Task to complete:
Taking the line with "This screenshot has height=346, width=902." as the first and the line with "Given: Select the USD/CAD category label" as the last, set down the lines below exactly, pictures excluded.
Data to examine: Begin
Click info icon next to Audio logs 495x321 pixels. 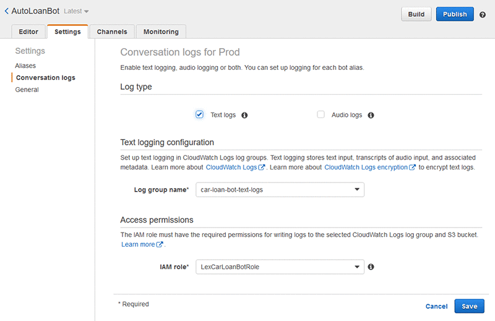point(371,115)
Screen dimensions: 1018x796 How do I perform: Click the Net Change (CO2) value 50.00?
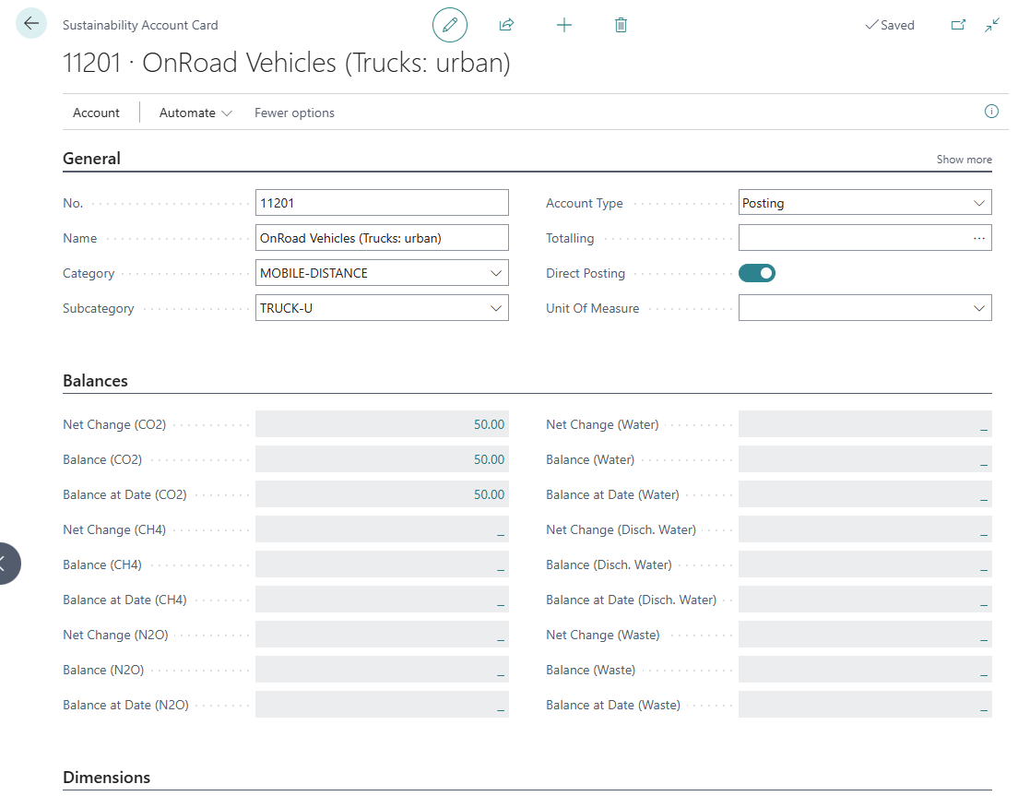point(489,424)
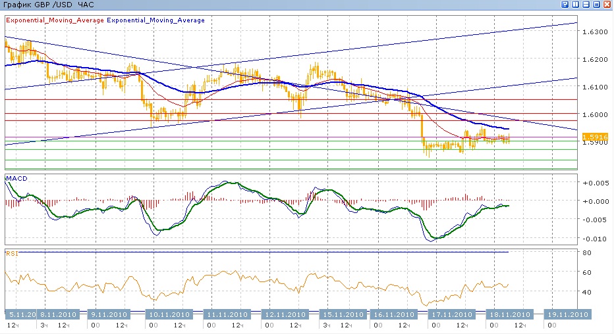Click the RSI indicator label
The width and height of the screenshot is (614, 334).
pyautogui.click(x=11, y=253)
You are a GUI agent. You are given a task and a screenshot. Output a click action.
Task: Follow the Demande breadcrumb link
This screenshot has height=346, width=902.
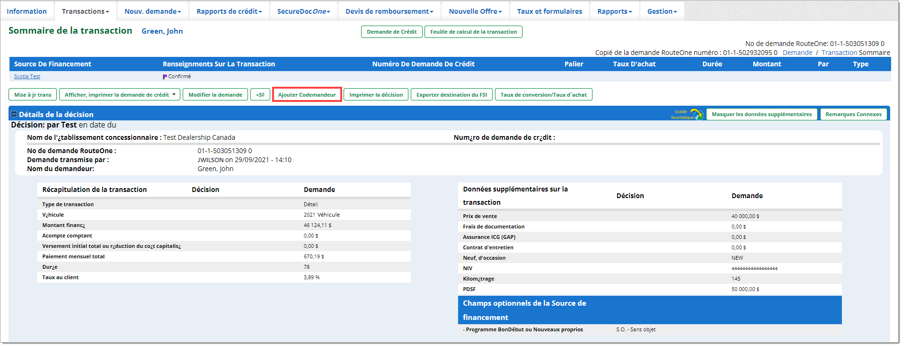point(797,53)
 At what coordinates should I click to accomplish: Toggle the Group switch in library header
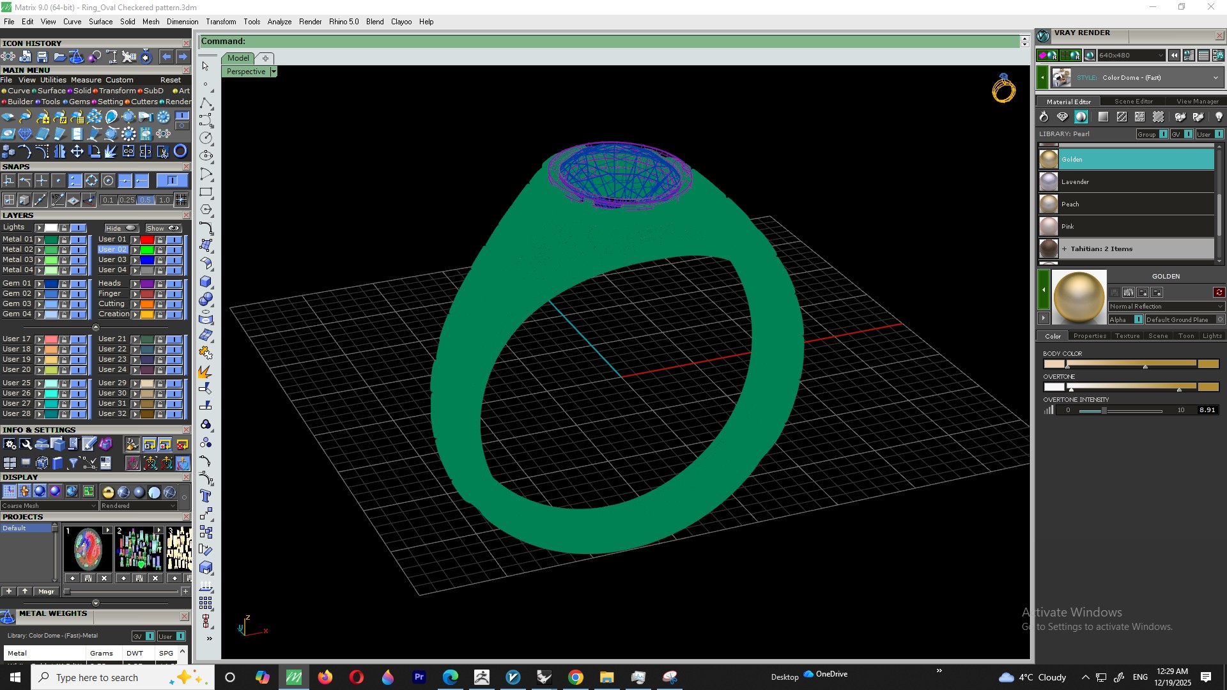pos(1163,134)
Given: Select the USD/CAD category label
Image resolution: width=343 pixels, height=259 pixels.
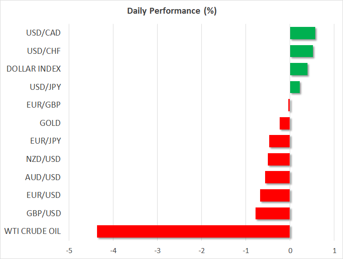Looking at the screenshot, I should 44,33.
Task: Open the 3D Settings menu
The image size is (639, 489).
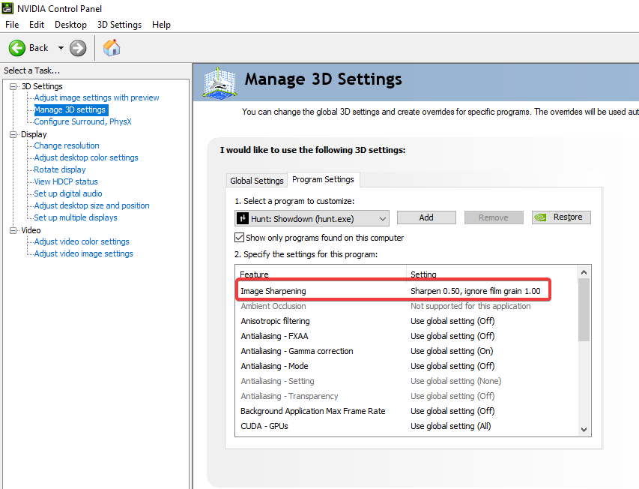Action: [119, 25]
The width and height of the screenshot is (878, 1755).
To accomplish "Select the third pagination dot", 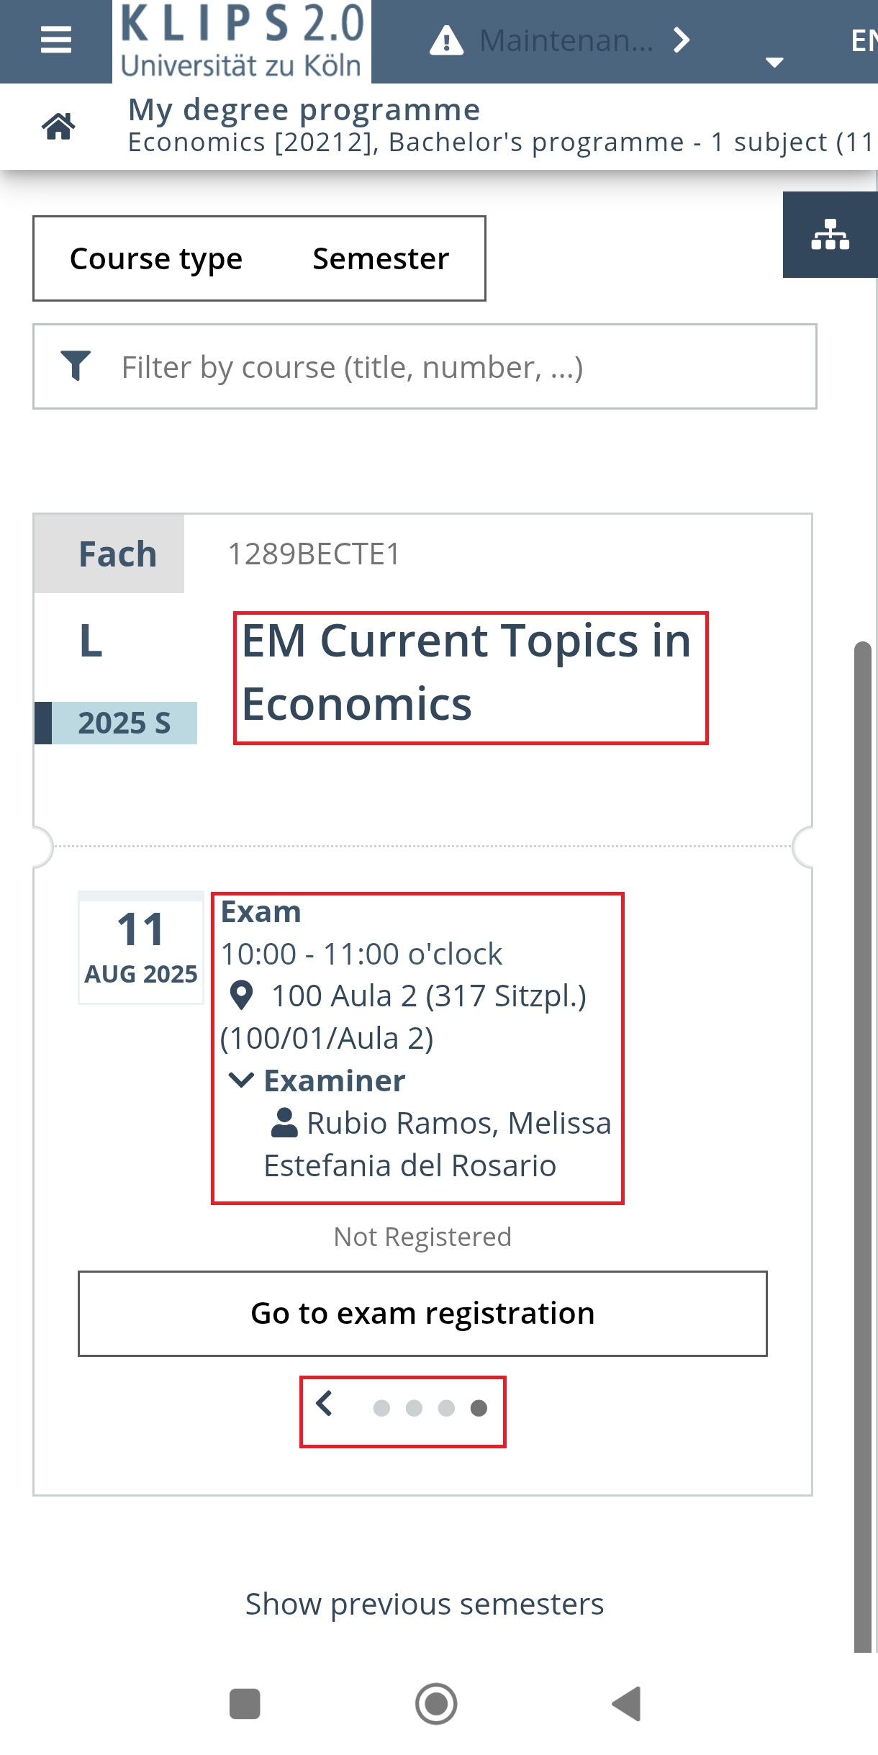I will click(x=446, y=1408).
Data to examine: End
Exercise output:
This screenshot has height=346, width=902.
point(797,53)
 At what coordinates should I click to accomplish: Toggle the Group switch in library header
pos(1163,134)
Given: Select the USD/CAD category label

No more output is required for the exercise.